- Opening Delimiter -
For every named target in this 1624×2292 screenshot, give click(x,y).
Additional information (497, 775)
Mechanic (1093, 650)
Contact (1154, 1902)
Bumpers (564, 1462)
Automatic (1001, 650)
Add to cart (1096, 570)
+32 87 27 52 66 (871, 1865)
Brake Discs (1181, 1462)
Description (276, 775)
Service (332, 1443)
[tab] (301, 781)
- Closing Delimiter -
Begin with the line containing "Add to cart (1096, 570)" and retype it and each line after it through the end of the records, keeping them exact and including nothing more.

▶ **Exercise response**:
Add to cart (1096, 570)
+32 87 27 52 66 (871, 1865)
Brake Discs (1181, 1462)
Description (276, 775)
Service (332, 1443)
[tab] (301, 781)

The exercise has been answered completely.